## [EXCERPTED RECORDS]
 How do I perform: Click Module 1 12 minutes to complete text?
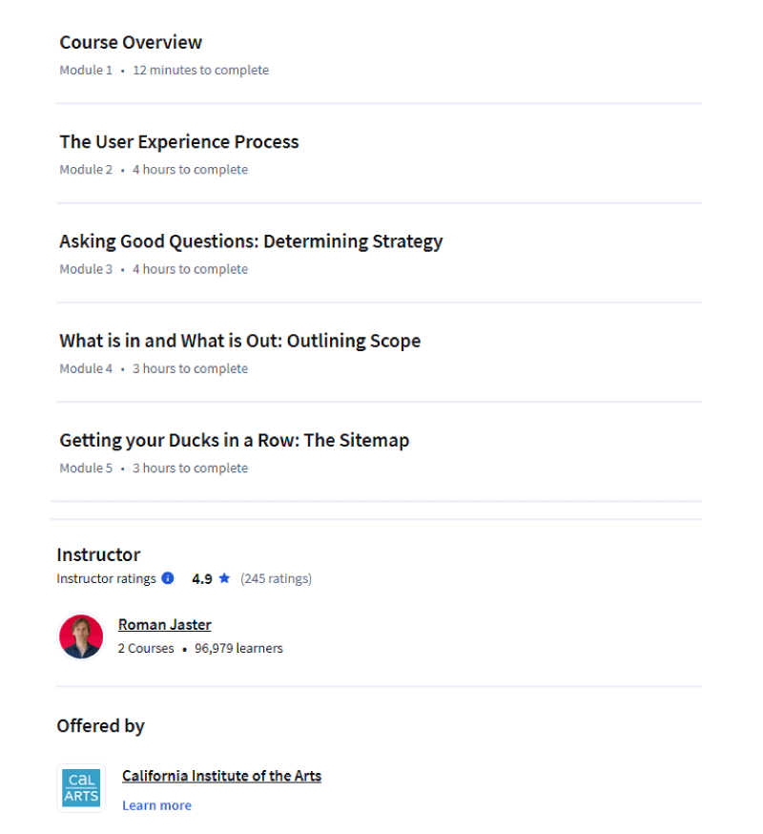coord(164,71)
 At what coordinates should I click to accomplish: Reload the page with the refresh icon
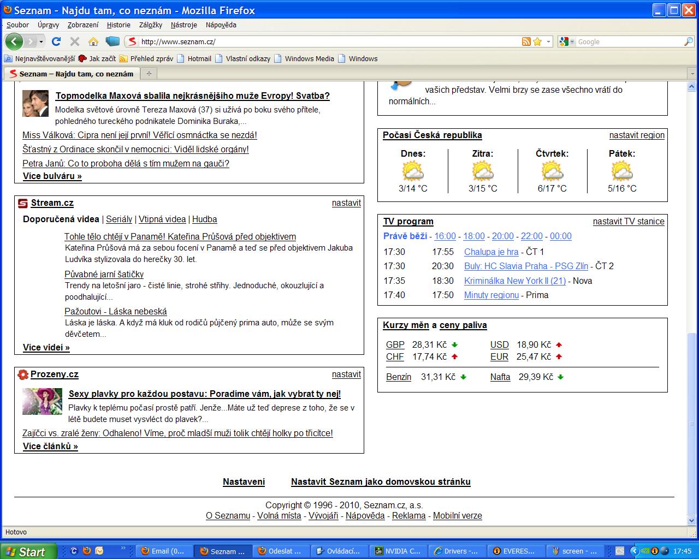pos(56,41)
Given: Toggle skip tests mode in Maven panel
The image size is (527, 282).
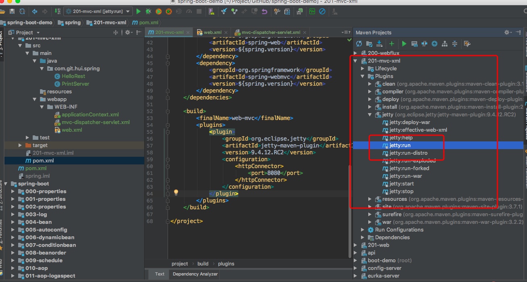Looking at the screenshot, I should tap(435, 44).
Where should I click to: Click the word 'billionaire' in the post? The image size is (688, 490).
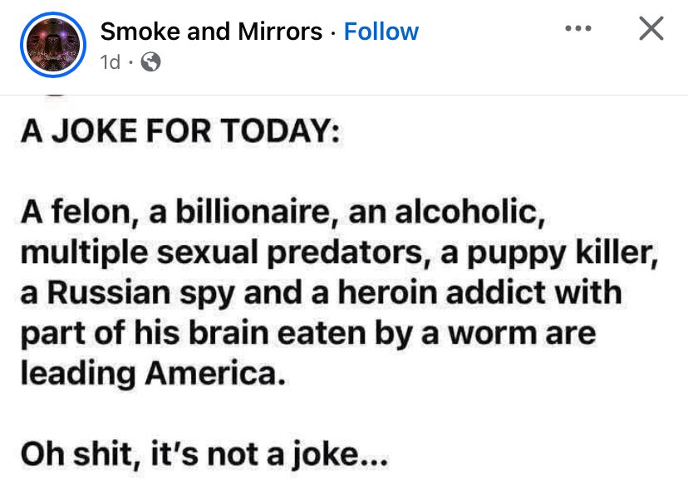pyautogui.click(x=253, y=212)
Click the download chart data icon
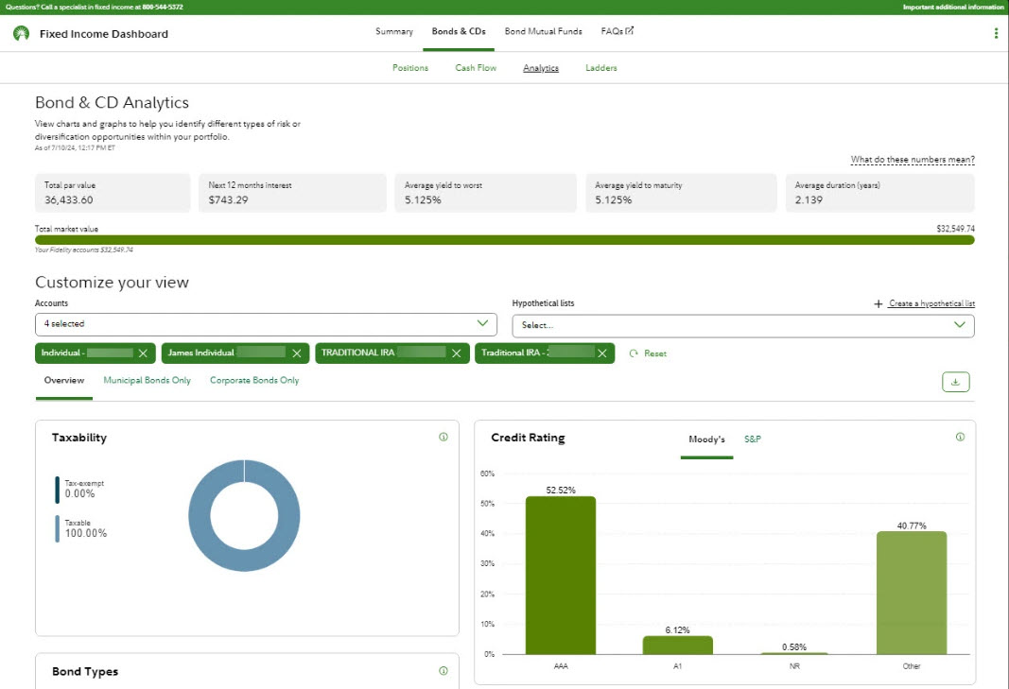This screenshot has height=689, width=1009. pos(955,382)
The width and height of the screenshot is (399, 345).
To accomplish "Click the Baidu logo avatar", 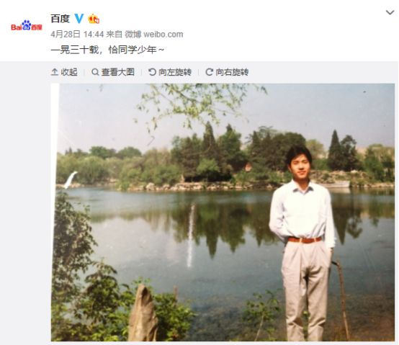I will 26,25.
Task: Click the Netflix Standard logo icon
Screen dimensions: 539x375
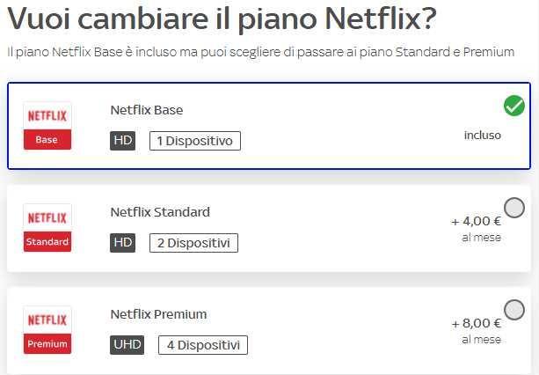Action: pos(47,228)
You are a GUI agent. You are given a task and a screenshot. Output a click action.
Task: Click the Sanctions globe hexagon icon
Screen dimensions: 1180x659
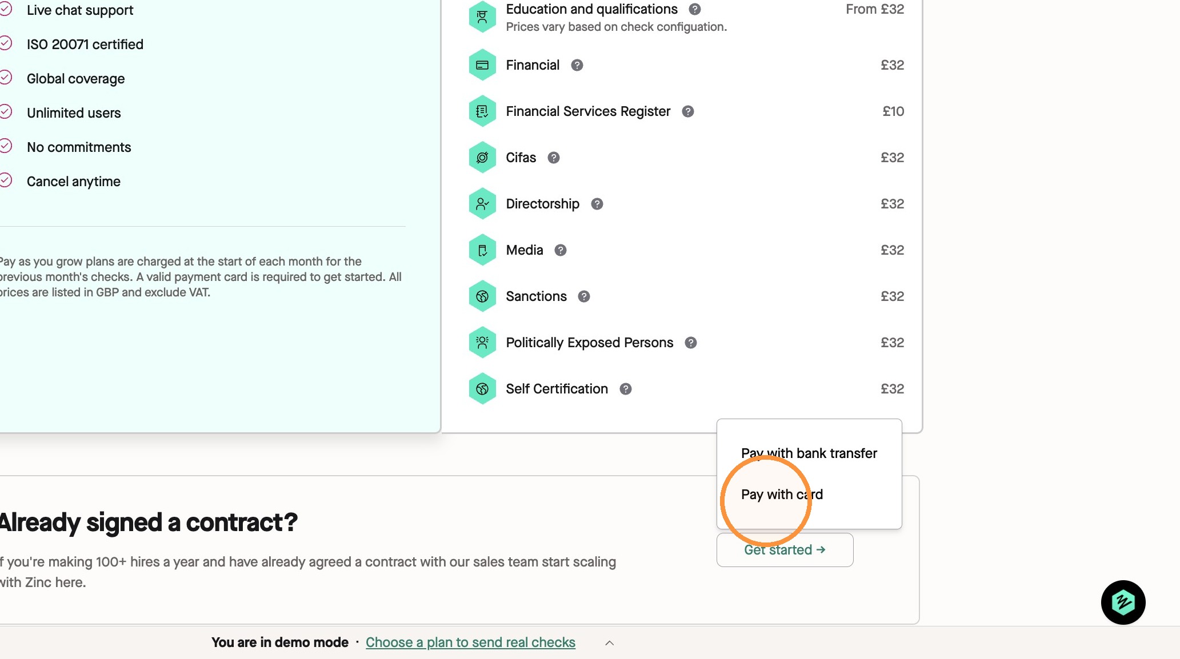[482, 296]
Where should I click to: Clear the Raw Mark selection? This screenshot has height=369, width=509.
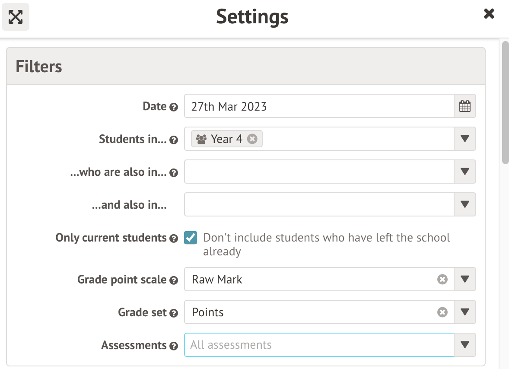pos(442,280)
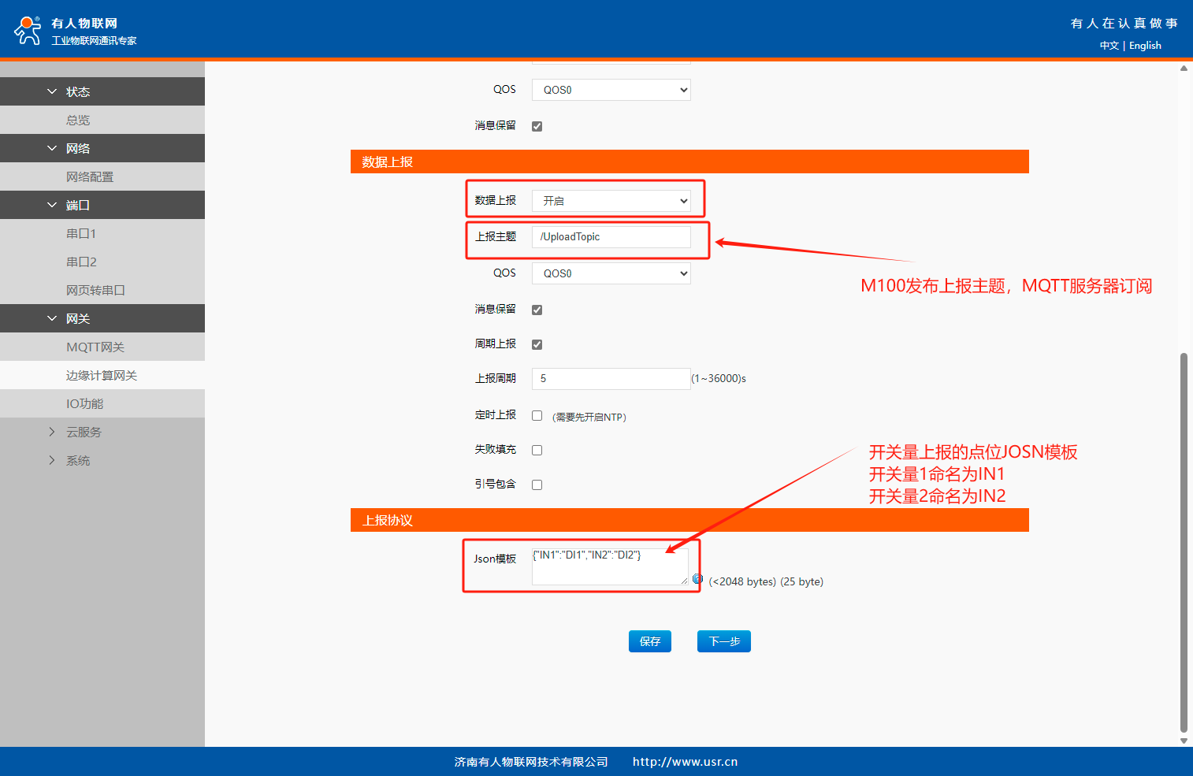Viewport: 1193px width, 776px height.
Task: Expand the 云服务 sidebar section
Action: pyautogui.click(x=52, y=432)
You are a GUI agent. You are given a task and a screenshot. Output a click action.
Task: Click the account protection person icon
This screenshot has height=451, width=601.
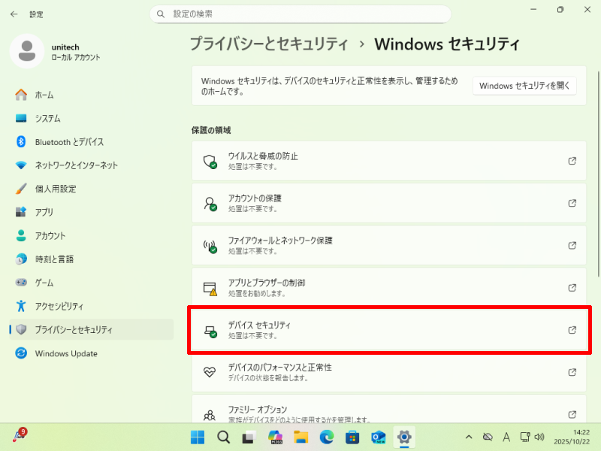pyautogui.click(x=210, y=203)
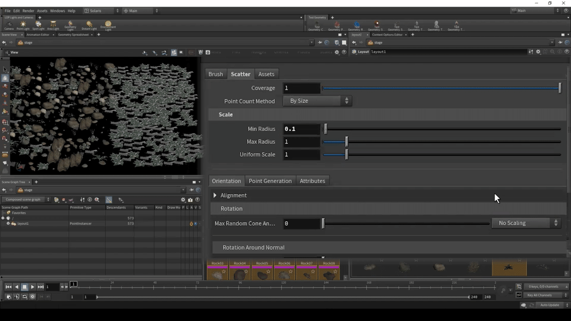Toggle visibility of layout1 prim
Viewport: 571px width, 321px height.
pos(196,224)
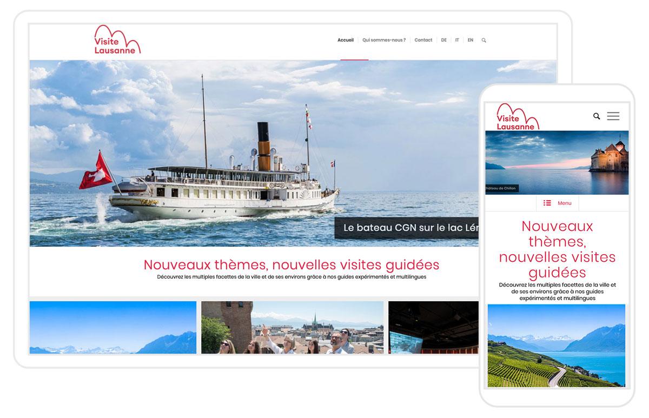Click the list icon beside mobile Menu

coord(547,203)
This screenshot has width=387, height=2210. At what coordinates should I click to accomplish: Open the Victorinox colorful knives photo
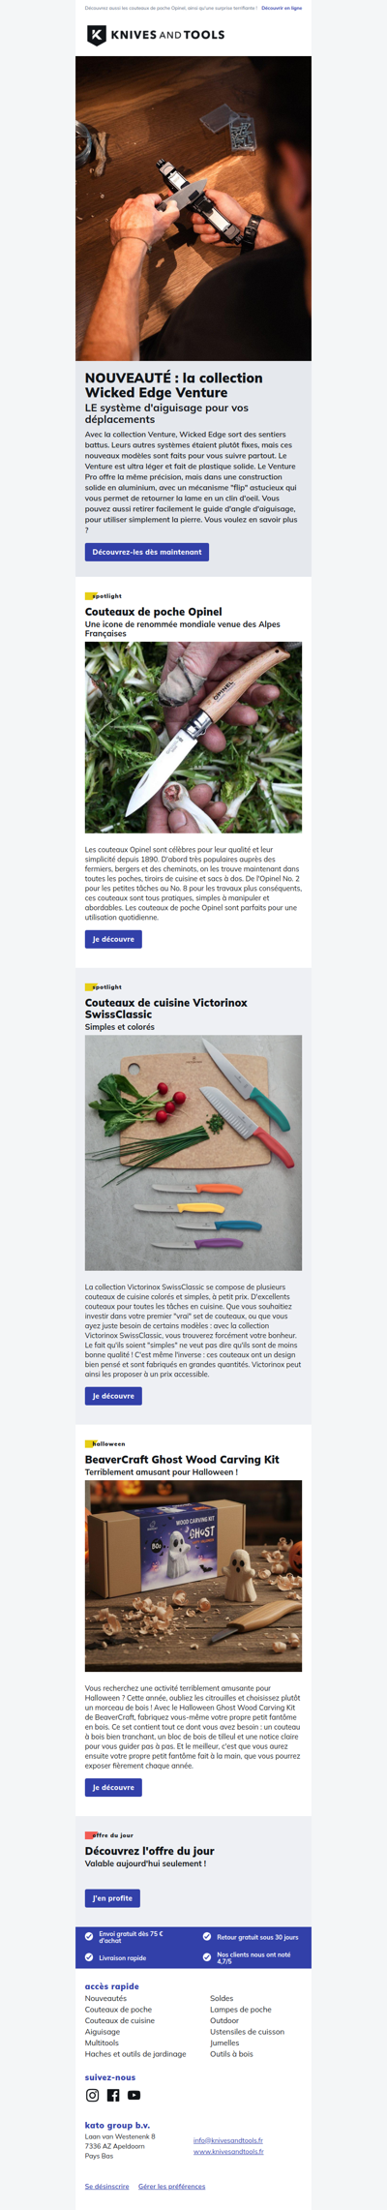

## [EXERCISE DESCRIPTION]
Each line between the one holding "Task: Click the Sanctions globe hexagon icon" and the one holding "Task: Click the account", inclusive, should be copied exactly as it appears above, and pictures should be omitted.

## [TASK RESULT]
Task: Click the Sanctions globe hexagon icon
Screen dimensions: 1180x659
[482, 296]
Where should I click to: Clear the Raw Mark selection? This screenshot has height=369, width=509.
pos(442,280)
Viewport: 1193px width, 776px height.
Task: Expand the 云服务 sidebar section
Action: pyautogui.click(x=52, y=432)
You are a GUI agent. You are given a task and a screenshot. Output a click action.
Task: Click the account protection person icon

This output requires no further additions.